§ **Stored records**

- Opening Delimiter -

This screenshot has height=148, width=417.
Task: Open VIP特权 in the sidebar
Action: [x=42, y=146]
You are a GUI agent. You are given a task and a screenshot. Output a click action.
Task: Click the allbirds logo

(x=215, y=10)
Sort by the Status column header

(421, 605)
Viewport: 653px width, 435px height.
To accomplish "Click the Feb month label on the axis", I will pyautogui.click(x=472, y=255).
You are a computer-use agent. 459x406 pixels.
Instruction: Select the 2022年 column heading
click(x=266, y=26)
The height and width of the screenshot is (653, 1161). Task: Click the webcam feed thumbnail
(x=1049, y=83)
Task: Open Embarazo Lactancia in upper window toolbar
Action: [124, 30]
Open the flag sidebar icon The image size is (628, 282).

- Closing Delimiter -
- Opening Delimiter -

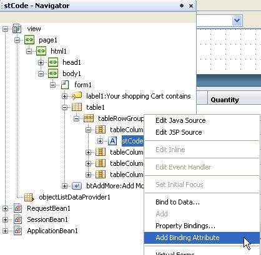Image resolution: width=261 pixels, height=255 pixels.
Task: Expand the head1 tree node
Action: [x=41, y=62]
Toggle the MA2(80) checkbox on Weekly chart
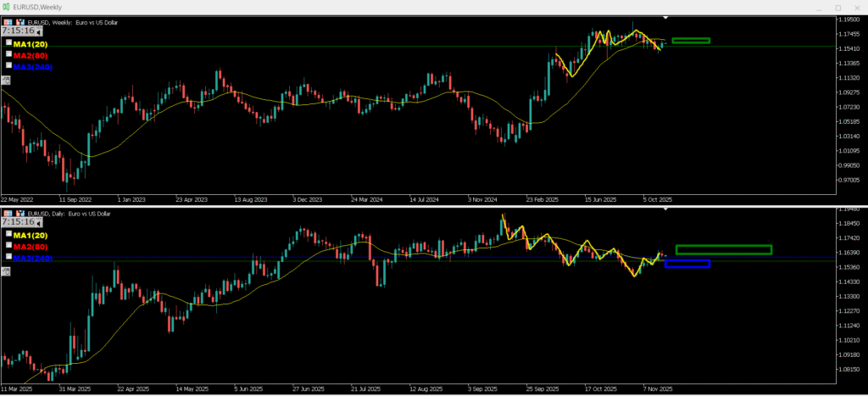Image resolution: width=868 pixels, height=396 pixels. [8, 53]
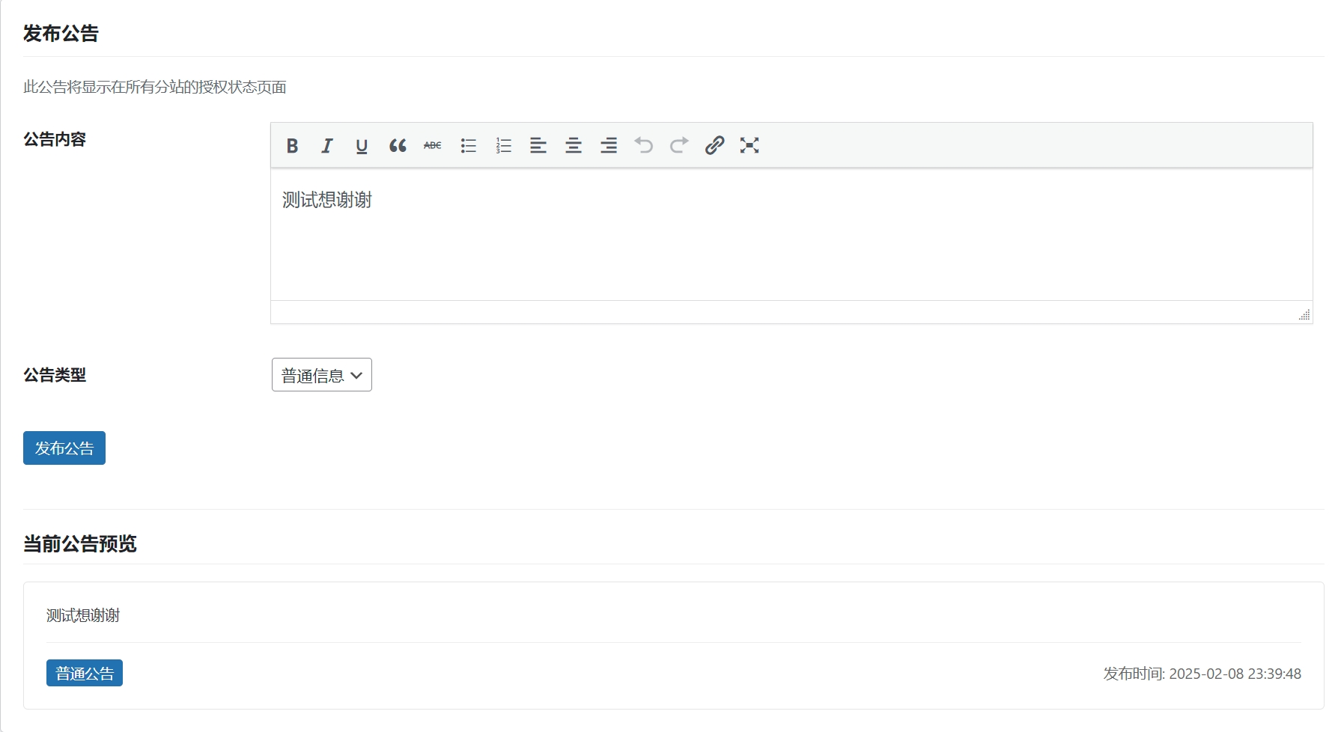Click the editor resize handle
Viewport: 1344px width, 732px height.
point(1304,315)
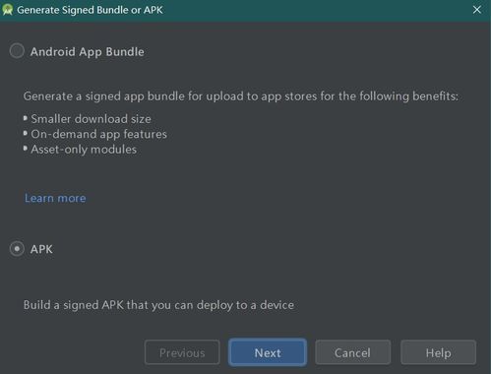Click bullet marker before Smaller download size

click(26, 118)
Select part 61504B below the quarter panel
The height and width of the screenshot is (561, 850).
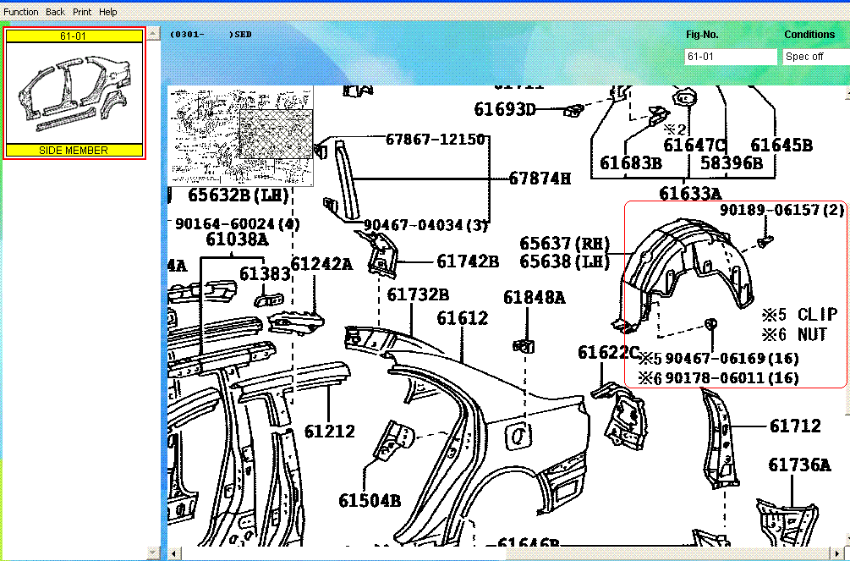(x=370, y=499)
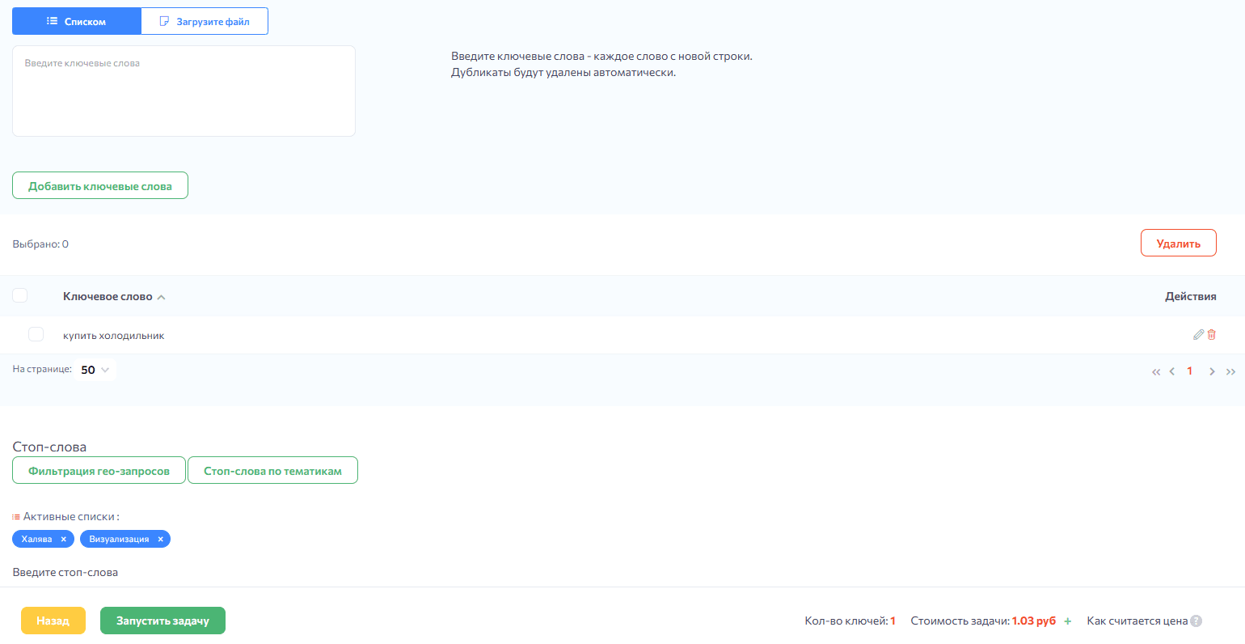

- Closing Delimiter -

§ **DESCRIPTION OF THE TASK**
Check each line of the records for the word "agent" and extract those that contain it.

§ **SOLUTION**
You are a GUI agent. You are given a task and a screenshot. Output a click action.
You are a computer-use agent. 459x406 pixels.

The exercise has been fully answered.